Accurate diagnosis of lesions in the pancreatic head is a challenge with substantial clinical consequences in daily practice. Located in the pancreatic head, both distal cholangiocarcinoma (CCA) and pancreatic ductal adenocarcinoma (PDAC) are highly lethal malignancies with limited but distinct therapeutic options. Given these different therapeutic considerations, discovery of novel biomarkers that can ensure differential diagnostic specificity is an unmet clinical need. This study aims to identify a circulating microRNA (miRNA) signature to accurately diagnose and discriminate distal CCA from PDAC. In the initial discovery phase, microarray profiling of a panel of 752 miRNAs was performed on seven distal CCA and seven age- and sex-matched healthy control plasma samples. Raw data were normalized to the global mean. Based on probability value and fold change, candidate miRNAs were selected for further validation. In the validation phase, selected candidate miRNAs were analyzed in an independent cohort of distal CCA (n = 22) and healthy controls (n = 32) using RT-qPCR. To further assess the origin of lesions, candidate miRNA expression profiles were analyzed in malignant disease (n = 90) compared to benign disease (n = 15), and distal CCA (n = 22) compared to PDAC (n = 30). Following an empirically based selection of potential reference genes, raw data were normalized to a combination of two normalizing reference miRNAs. In the discovery phase, microarray analysis revealed nineteen miRNAs that were significantly deregulated in patients with distal CCA compared to healthy controls. Thirteen miRNAs were selected for further validation. In the validation phase, using logistic regression analysis, a three-miRNA panel was identified as the most robust diagnostic signature to discriminate malignant from benign disease (AUC = 0.881). Remarkably, two miRNAs of this panel were validated as specific classifier for distal CCA, with an AUC of 0.814 in differentiating distal CCA from PDAC. In addition, a combination of miR-93 and miR-101 was used as bona fide normalizing reference gene for these analyses. In conclusion, a combined panel of plasma miRNAs shows promising diagnostic capability to serve as unique minimally invasive distal CCA biomarker and has the potential to help clinical decision making for patients affected by pancreatobiliary disease in the pancreatic head.

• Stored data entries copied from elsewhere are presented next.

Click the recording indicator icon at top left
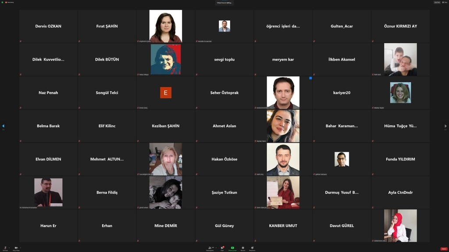This screenshot has height=252, width=449. [6, 2]
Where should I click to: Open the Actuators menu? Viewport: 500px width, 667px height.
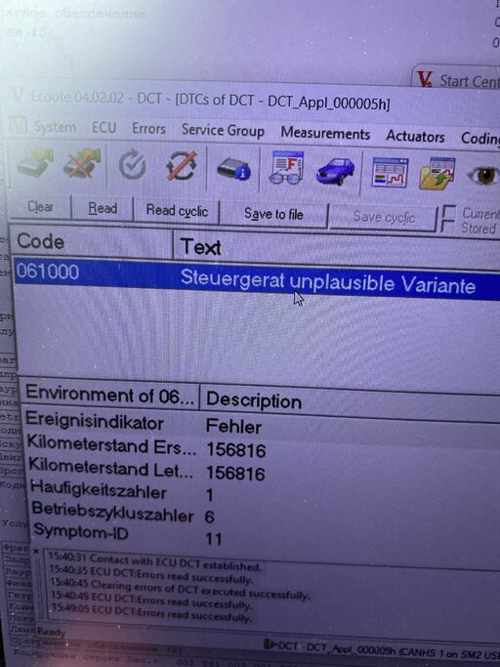(415, 137)
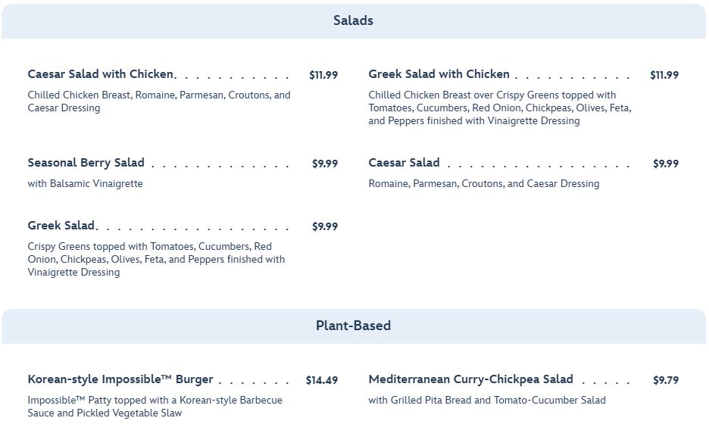Image resolution: width=709 pixels, height=446 pixels.
Task: Click the Caesar Salad with Chicken description
Action: [159, 101]
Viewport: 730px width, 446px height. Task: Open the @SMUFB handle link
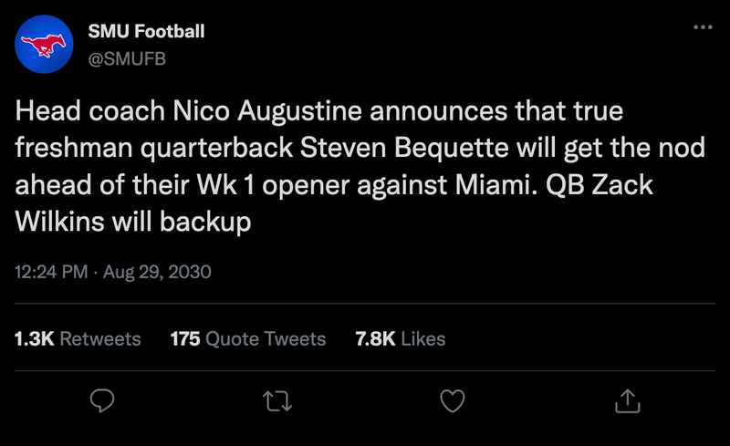pos(127,59)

Citation Format: Jisce R. Puik, Laura L. Meijer, Tessa Y. Le Large, Michal Heger, Frederike Dijk, Niccola Funel, Ingrid Garajová, Elisa Giovannetti, Geert Kazemier. Circulating biliary tract microRNA signature discriminates cholangiocarcinoma from pancreatic cancer [abstract]. In: Proceedings of the American Association for Cancer Research Annual Meeting 2018; 2018 Apr 14-18; Chicago, IL. Philadelphia (PA): AACR; Cancer Res 2018;78(13 Suppl):Abstract nr 493.